海老蟹の夏休み
 朋絵は車窓に目を戻す。
 街の景色を眺めるうちに、なぜか幼い頃の夏を思い出していた。

 今乗っている路線バスは、当時はもっと本数が少なくて一時間に二本くらいだった。
 終点は穂菜山(ほなやま)という標高280メートルの山の麓で、そこには自然公園がある。
 中腹には淡水魚水族館があって、夏休みにはよく親に連れて行ってもらった。
 A大学の研究施設だと知ったのは、中学生になってから。昔はそんなこと、気にもしなかった。

「懐かしいなあ。
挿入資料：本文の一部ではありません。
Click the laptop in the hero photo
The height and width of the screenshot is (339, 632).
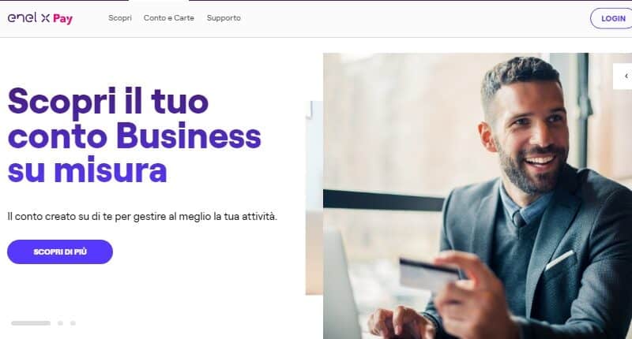tap(344, 285)
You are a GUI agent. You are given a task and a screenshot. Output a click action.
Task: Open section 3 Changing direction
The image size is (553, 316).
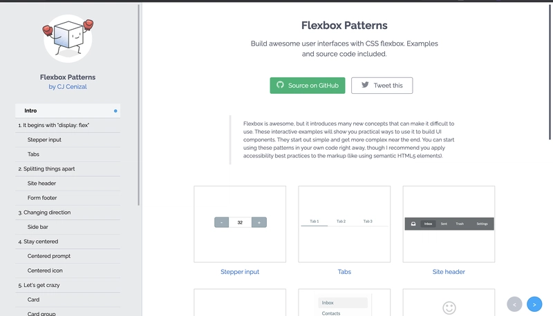click(68, 213)
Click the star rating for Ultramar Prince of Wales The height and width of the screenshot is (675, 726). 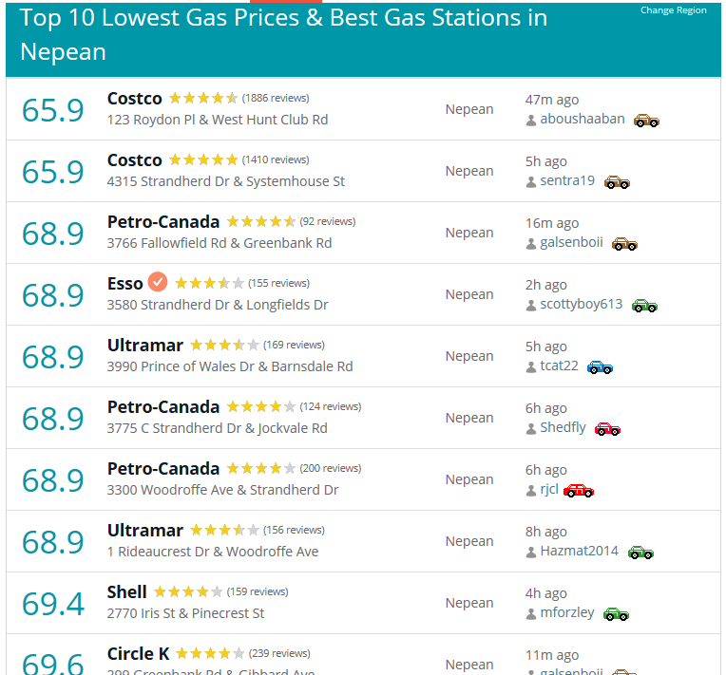(x=224, y=345)
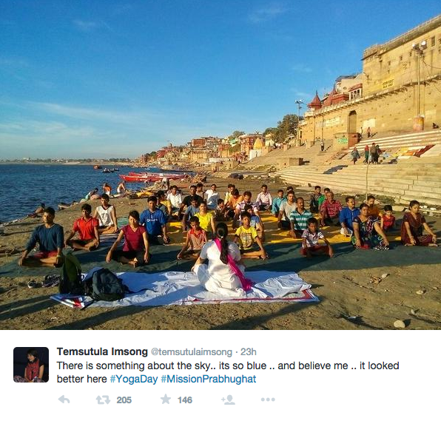Click the Temsutula Imsong display name
The height and width of the screenshot is (421, 441).
click(102, 351)
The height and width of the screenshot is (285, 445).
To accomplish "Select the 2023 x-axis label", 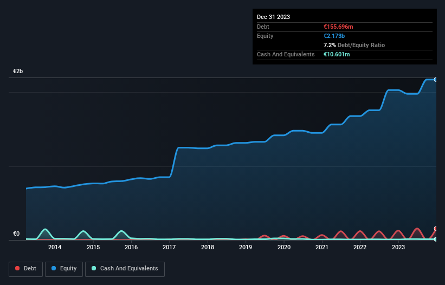I will click(x=398, y=247).
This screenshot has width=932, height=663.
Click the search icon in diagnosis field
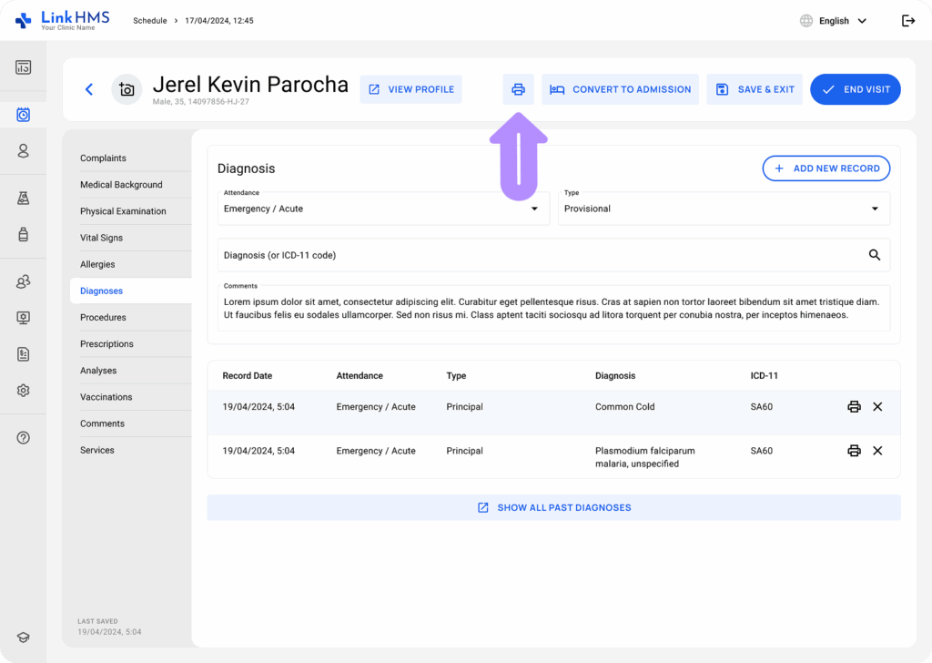[x=874, y=255]
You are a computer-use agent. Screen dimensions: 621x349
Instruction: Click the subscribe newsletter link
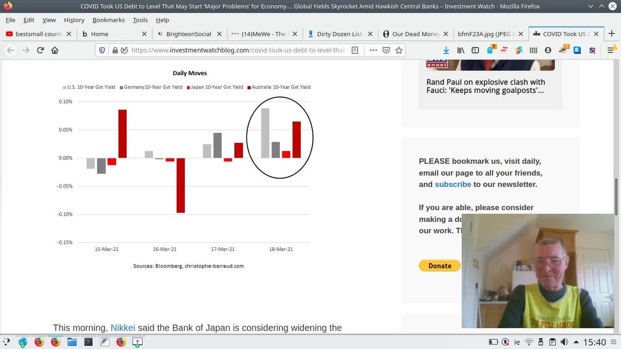click(x=453, y=185)
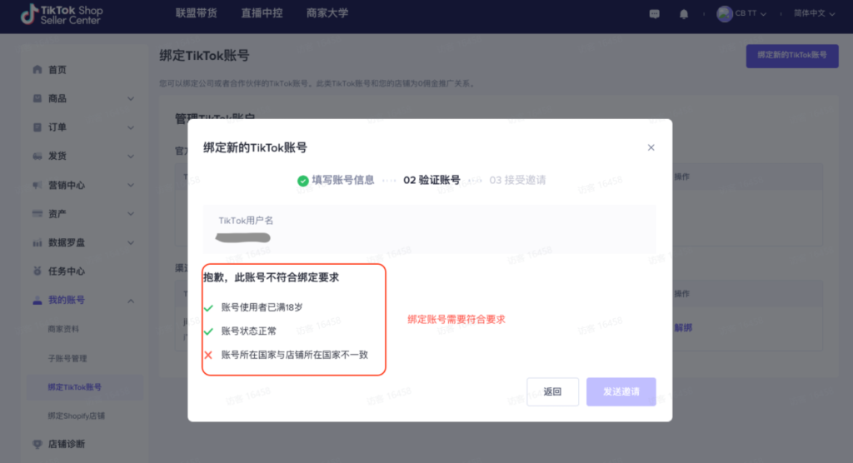The height and width of the screenshot is (463, 853).
Task: Click the 店铺诊断 icon in sidebar
Action: tap(37, 444)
今はどうなってるかな」
 自然公園だけあって自然豊かで、生き物もたくさん生息していた。
 蝉、カブト、クワガタなどの夏定番の虫達はもちろん、蛇やムカデなんかもいて、水族館までの山道は結構スリルがあった。

 朋絵が大好きだったのは、水族館の人気イベント、ザリガニ釣り。水族館の脇にある、三日月池という小さな水辺が会場だ。

 夏休み期間は、小学生以下の子供達に限りイベントに参加できる。ただ、釣ったからといって勝手に持ち帰ることはできない。

 生態系保護の意味もあるのだろう、水族館がきちんと管理していた。蛙や魚など他にも生き物はいるが、ザリガニは別格の人気者だった。